Reflux technique de l’euro après un pic de dix semaines
Le taux de change EUR/USD a amorcé une correction en ce début de séance européenne, revenant vers 1,1735, après avoir atteint un sommet de dix semaines. Ce recul s’explique par le rebond du dollar américain, soutenu par une pause relative sur les marchés à la suite des annonces de la Réserve fédérale.
Le positionnement spéculatif autour du billet vert reste instable. Si la devise américaine a repris quelques couleurs, elle demeure sous pression dans un contexte monétaire où les investisseurs anticipent plusieurs baisses de taux de la Fed en 2026. Cette perspective modère l’ampleur du rebond.
Une Fed divisée, un calendrier monétaire incertain
La Fed a abaissé son taux directeur de 25 points de base, le ramenant dans une fourchette de 3,50 % à 3,75 %, marquant ainsi sa troisième baisse cette année. Toutefois, le comité n’a pas dégagé de consensus clair. Plusieurs membres ont exprimé leur désaccord, reflétant des divergences internes sur la conduite future de la politique monétaire.
Les commentaires du président Jerome Powell ont été jugés moins offensifs que prévu. Cette posture a entraîné un repli du dollar dans les jours précédents, favorisant temporairement l’euro.
Par ailleurs, des interrogations émergent sur l’indépendance de la Fed à l’approche d’un éventuel changement à sa tête. Kevin Hassett, proche conseiller économique de l’administration Trump, reste pressenti pour succéder à Powell, avec une orientation monétaire plus accommodante.

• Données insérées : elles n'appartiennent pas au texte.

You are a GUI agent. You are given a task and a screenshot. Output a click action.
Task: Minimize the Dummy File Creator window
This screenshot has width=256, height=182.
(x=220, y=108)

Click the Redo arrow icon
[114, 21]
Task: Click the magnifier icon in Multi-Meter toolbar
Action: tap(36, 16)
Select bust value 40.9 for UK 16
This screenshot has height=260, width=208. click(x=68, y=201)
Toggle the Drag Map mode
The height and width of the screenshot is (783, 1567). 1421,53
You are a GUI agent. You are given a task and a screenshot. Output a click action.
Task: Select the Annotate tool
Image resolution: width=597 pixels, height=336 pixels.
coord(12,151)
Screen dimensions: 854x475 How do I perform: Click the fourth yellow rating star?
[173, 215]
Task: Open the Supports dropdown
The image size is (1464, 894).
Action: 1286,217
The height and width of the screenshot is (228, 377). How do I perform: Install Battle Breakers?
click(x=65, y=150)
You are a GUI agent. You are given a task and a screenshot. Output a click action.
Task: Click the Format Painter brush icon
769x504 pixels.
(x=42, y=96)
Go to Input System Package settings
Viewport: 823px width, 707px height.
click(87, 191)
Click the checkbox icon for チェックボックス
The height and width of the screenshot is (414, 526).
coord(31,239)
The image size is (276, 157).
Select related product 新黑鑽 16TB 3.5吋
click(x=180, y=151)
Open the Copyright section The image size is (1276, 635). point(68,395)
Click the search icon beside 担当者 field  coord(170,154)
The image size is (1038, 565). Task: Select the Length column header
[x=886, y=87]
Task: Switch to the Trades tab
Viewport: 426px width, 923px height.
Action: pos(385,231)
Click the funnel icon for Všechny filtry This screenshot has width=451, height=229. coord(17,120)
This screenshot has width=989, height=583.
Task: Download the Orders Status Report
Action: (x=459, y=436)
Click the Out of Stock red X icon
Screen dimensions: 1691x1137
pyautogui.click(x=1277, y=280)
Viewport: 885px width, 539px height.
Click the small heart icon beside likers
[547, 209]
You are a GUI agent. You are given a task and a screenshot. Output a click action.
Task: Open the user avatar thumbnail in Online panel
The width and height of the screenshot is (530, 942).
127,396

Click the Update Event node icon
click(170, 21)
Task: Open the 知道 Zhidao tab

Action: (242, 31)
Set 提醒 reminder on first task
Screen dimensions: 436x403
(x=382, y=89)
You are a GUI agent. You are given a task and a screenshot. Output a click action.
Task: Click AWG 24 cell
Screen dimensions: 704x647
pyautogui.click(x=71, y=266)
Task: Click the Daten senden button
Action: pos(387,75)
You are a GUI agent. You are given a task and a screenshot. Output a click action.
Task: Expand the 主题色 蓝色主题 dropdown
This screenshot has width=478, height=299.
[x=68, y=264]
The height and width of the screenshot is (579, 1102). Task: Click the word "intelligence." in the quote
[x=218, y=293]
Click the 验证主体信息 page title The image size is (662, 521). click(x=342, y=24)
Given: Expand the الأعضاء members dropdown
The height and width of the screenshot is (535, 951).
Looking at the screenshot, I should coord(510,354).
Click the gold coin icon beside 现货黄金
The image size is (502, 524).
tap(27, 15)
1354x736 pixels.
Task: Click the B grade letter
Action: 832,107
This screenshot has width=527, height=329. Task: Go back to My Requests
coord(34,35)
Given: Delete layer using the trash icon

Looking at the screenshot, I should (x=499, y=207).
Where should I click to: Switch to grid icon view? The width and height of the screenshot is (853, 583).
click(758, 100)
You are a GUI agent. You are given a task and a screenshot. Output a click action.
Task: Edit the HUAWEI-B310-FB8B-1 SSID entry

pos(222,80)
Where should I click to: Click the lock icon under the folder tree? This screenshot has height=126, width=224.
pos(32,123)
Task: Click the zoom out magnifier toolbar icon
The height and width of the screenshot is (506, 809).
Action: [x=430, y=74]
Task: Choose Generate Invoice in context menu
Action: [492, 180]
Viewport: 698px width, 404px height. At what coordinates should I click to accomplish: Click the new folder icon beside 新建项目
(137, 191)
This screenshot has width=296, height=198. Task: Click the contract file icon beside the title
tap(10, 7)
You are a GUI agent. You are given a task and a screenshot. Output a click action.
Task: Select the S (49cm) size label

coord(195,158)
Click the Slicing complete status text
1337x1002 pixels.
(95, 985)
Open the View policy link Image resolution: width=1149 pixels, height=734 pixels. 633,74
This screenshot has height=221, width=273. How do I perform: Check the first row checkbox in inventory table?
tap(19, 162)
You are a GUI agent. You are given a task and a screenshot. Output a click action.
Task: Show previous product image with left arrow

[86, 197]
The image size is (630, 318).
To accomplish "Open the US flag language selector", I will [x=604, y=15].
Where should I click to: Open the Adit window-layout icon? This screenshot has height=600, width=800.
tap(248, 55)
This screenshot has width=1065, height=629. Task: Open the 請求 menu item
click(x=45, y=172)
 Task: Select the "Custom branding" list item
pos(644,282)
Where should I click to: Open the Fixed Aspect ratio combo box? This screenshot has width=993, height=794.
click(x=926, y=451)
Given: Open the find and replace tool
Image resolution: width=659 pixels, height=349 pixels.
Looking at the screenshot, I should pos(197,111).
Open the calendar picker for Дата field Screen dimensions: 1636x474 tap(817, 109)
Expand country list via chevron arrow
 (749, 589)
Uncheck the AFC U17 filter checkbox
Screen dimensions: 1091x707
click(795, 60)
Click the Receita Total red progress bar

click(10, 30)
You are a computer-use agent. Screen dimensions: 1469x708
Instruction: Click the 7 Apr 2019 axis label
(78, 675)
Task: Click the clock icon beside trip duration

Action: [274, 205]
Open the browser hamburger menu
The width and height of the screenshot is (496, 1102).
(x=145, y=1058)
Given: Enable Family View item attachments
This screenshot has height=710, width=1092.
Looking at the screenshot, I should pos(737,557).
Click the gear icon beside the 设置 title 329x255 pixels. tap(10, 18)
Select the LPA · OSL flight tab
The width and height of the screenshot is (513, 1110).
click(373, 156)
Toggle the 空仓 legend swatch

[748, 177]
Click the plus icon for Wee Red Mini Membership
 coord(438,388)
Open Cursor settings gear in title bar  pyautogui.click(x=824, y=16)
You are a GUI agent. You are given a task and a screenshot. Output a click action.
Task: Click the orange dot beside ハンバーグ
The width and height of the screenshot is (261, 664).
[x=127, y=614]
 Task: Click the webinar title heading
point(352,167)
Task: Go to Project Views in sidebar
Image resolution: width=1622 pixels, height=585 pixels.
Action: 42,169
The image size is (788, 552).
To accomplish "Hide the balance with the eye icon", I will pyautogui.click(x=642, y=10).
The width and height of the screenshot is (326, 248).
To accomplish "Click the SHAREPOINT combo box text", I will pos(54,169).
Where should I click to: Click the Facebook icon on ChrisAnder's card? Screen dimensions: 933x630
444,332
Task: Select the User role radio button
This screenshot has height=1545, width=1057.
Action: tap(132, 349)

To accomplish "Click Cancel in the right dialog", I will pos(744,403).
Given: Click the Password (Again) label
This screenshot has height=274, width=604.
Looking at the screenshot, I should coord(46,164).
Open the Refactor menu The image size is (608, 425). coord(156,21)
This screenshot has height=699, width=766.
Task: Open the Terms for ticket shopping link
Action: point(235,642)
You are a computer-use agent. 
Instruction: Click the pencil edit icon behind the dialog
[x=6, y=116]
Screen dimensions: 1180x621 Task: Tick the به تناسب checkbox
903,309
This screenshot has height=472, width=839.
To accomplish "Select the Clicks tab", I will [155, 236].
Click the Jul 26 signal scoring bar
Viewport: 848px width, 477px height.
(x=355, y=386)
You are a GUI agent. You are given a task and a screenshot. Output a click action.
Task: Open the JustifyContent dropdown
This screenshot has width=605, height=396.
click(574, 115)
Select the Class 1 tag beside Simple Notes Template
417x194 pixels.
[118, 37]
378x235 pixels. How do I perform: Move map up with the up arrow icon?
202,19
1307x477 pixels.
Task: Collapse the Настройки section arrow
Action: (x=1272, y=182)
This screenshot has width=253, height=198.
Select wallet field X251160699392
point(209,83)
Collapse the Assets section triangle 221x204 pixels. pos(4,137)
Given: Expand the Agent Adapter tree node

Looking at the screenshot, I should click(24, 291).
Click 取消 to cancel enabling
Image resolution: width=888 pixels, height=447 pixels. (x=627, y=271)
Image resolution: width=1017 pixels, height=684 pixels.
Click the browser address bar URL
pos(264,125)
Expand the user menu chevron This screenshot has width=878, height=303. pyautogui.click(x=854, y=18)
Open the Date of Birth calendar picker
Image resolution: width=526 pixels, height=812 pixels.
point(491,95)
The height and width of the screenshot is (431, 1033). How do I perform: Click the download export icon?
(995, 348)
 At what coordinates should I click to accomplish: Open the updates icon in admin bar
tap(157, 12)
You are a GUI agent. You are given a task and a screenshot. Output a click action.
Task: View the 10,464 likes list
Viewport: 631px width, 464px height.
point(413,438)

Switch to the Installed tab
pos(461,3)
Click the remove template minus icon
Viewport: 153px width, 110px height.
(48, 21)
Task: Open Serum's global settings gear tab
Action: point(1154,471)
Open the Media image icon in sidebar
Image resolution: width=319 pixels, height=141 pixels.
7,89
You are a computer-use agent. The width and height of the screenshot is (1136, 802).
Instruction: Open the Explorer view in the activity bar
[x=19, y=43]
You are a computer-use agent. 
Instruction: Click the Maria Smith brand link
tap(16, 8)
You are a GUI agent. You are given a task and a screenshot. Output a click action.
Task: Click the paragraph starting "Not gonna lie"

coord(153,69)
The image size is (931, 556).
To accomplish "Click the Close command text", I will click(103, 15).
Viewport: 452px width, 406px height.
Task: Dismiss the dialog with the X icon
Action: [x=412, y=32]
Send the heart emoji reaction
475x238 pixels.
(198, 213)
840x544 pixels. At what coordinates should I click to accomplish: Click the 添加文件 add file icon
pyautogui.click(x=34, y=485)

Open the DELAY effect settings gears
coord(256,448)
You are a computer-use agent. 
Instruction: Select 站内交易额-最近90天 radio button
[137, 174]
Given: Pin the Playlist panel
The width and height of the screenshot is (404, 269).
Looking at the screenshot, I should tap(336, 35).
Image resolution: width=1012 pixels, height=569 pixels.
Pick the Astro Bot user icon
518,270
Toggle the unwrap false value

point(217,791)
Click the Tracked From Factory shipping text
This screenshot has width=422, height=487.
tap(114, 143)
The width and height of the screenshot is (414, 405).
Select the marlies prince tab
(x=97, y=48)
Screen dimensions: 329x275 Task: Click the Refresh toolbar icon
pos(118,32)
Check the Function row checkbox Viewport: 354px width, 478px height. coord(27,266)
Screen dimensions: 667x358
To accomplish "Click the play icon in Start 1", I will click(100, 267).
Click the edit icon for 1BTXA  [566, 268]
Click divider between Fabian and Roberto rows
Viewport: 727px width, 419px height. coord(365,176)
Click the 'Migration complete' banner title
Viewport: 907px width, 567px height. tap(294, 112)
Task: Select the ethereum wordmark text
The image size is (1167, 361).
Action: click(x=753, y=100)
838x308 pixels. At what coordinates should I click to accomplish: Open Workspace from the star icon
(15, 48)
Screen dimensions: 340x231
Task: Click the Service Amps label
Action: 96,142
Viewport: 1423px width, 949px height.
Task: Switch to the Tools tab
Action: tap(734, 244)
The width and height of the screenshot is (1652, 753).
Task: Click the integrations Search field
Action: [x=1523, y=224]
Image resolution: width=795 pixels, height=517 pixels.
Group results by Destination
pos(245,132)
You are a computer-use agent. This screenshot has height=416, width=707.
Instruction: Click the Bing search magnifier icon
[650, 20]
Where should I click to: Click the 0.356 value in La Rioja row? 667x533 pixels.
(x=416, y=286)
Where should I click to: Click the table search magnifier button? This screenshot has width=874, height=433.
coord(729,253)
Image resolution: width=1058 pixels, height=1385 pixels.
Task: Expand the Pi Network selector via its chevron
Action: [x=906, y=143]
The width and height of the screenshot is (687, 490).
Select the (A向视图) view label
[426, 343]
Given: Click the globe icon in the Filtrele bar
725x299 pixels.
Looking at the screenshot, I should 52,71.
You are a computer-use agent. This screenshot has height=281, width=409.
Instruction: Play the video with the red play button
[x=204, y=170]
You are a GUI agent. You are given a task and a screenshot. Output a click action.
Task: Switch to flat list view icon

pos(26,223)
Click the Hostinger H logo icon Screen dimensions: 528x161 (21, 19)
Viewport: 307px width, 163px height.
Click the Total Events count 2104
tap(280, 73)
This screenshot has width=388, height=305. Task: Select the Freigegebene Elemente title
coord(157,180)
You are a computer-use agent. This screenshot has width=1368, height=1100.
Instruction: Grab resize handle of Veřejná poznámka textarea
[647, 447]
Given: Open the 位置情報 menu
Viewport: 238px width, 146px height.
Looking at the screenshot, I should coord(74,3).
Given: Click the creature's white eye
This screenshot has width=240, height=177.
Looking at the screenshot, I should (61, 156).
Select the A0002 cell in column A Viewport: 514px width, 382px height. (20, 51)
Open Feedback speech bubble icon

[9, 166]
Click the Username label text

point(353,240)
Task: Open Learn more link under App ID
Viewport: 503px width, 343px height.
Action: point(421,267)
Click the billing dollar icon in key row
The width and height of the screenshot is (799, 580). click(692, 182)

La BCE campe sur ses positions malgré l’environnement tendu
Du côté européen, les signaux restent mesurés. La présidente de la BCE, Christine Lagarde, a réaffirmé que la politique actuelle était « en bonne position », excluant pour l’instant tout ajustement immédiat.
Cette ligne a été appuyée par François Villeroy de Galhau et Gediminas Simkus, membres du Conseil des gouverneurs, qui estiment que ni une hausse ni une baisse de taux ne s’imposent dans l’immédiat.
La publication finale de l’indice des prix harmonisé (HICP) en Allemagne pourrait cependant influencer les anticipations de marché, notamment si les données infléchissent les prévisions inflationnistes.
Les prochaines déclarations de la Fed sous surveillance
Les prochaines heures seront rythmées par les prises de parole de Beth Hammack (Cleveland Fed) et Austan Goolsbee (Chicago Fed). Si leurs interventions laissent entrevoir une ligne plus restrictive, cela pourrait freiner la faiblesse du dollar et accentuer la pression sur l’euro.
Les arbitrages sur le marché des changes restent étroitement liés à ces prises de position. En toile de fond, les opérateurs continuent d’évaluer les risques géopolitiques, les projections de croissance et l’évolution des conditions financières globales.